Would you please repeat, word for word, only the lines from the one holding "Viewport: 723px width, 299px" through the one holding "The height and" in the material below, without the pictures?
══ The data ══
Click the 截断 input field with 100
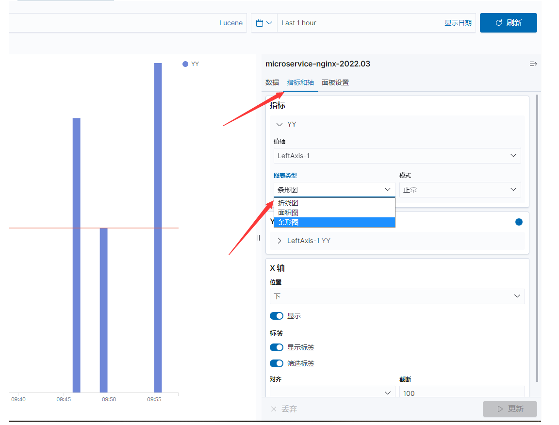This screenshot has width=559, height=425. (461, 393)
═══
══ The data ══
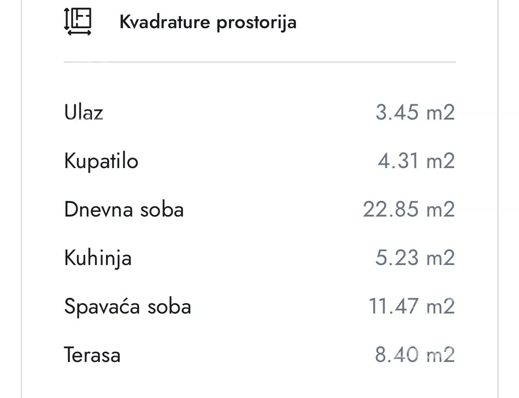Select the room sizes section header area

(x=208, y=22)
═══
══ The data ══
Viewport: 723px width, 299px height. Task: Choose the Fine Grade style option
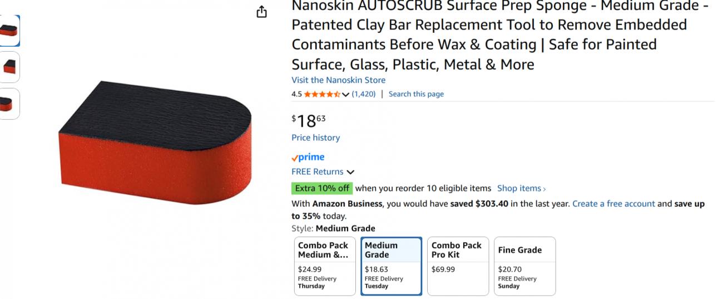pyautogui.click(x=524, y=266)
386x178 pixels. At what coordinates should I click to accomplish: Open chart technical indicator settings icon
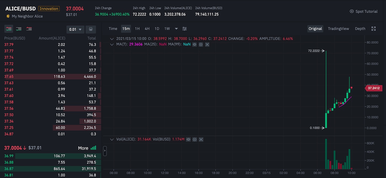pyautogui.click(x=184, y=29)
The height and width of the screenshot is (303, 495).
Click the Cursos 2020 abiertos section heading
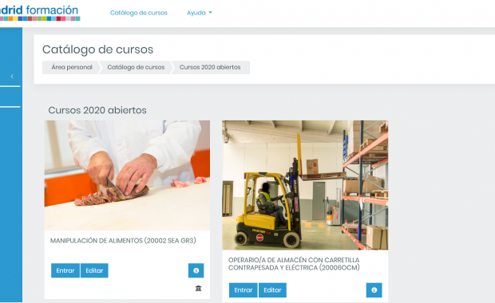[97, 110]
═══
■ Output below
Viewport: 723px width, 299px height. Task: Choose the Fine Grade style option
pyautogui.click(x=524, y=266)
386x178 pixels. At what coordinates should I click to accomplish: Open chart technical indicator settings icon
pyautogui.click(x=184, y=29)
The height and width of the screenshot is (303, 495).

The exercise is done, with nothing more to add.